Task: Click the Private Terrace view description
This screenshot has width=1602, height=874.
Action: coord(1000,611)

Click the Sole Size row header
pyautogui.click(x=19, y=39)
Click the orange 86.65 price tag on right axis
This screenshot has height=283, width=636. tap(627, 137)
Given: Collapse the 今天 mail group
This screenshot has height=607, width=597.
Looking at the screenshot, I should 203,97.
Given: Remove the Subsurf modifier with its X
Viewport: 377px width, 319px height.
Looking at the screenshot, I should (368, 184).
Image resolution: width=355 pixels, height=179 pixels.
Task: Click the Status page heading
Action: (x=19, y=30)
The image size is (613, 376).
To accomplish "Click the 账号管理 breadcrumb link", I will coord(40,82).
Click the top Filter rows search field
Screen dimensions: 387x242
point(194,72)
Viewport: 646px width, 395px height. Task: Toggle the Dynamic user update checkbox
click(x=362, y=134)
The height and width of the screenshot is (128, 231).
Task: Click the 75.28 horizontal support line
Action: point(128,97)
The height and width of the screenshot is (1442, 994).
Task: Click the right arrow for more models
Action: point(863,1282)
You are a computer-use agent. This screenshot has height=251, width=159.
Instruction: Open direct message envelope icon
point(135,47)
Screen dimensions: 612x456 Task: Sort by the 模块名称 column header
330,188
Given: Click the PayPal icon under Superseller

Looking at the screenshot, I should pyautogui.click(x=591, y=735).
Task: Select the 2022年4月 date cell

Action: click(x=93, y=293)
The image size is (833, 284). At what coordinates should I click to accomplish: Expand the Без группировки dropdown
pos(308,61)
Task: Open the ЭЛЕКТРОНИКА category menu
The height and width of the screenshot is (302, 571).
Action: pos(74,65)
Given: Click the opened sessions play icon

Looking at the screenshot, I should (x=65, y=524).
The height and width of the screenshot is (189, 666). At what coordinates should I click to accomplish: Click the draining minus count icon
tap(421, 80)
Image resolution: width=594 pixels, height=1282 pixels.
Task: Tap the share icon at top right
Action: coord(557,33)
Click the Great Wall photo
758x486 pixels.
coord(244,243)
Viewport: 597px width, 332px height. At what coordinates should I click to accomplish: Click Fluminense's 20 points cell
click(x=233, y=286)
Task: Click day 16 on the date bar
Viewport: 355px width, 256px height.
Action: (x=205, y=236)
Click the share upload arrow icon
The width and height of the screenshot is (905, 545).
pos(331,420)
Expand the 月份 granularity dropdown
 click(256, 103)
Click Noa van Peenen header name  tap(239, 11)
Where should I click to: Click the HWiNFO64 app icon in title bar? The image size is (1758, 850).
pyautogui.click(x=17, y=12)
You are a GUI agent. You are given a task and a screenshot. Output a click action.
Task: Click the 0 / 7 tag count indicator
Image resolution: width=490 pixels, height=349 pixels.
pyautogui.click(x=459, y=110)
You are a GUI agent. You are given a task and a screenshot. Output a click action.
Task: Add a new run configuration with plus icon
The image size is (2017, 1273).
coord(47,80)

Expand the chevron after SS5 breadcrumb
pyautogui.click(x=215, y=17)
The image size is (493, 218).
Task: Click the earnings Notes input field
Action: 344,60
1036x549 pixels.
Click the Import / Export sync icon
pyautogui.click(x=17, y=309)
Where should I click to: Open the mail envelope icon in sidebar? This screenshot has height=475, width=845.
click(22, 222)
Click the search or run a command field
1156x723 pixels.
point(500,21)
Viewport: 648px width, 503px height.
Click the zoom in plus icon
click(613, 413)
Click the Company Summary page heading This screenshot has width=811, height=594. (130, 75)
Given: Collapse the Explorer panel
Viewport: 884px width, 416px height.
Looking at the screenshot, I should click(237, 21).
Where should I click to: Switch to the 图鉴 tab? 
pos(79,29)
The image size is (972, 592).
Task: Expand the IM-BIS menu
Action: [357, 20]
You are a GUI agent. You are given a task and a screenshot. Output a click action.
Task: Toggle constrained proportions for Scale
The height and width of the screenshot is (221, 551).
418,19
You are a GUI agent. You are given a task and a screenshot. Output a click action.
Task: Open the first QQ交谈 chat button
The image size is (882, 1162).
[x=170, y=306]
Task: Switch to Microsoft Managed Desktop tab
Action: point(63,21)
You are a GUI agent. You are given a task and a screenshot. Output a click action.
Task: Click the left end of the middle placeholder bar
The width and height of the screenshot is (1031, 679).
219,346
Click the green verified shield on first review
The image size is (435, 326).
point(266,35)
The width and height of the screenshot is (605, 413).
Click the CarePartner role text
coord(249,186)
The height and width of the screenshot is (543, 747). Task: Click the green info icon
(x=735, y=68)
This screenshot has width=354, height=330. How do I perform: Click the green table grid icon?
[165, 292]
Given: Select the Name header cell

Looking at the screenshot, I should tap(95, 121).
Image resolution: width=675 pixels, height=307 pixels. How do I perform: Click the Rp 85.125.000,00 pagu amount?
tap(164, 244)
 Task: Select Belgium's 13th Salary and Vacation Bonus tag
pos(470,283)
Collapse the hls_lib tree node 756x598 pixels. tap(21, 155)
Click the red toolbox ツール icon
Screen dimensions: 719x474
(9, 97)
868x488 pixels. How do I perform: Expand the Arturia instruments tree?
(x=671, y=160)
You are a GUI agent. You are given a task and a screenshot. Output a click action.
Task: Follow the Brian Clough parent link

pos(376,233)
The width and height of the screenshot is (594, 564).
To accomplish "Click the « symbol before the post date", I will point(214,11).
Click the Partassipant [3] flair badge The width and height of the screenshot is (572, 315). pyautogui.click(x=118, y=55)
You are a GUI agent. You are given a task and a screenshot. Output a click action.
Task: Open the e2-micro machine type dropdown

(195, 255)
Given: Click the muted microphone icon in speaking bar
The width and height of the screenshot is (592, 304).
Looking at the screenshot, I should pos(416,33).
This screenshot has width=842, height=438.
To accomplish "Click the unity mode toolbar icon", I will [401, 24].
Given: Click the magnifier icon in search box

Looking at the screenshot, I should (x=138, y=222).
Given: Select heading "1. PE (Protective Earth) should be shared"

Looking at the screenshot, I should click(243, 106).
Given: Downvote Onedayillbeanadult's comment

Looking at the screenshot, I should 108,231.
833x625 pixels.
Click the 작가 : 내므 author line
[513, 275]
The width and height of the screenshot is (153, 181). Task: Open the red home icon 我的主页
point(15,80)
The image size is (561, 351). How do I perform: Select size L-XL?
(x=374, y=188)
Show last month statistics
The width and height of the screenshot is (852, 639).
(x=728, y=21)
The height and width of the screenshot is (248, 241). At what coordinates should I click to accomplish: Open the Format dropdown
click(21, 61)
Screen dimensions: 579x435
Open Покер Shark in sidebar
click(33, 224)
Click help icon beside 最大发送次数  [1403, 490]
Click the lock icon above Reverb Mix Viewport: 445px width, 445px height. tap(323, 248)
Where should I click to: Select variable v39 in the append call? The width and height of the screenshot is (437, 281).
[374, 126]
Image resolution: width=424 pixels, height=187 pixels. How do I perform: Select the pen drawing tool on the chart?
---------------
Task requirements:
Reproduce every line above that contains the string "Collapse".

Exercise response:
Given: Collapse the 今天 mail group
Given: Collapse the Explorer panel
Collapse the hls_lib tree node 756x598 pixels. tap(21, 155)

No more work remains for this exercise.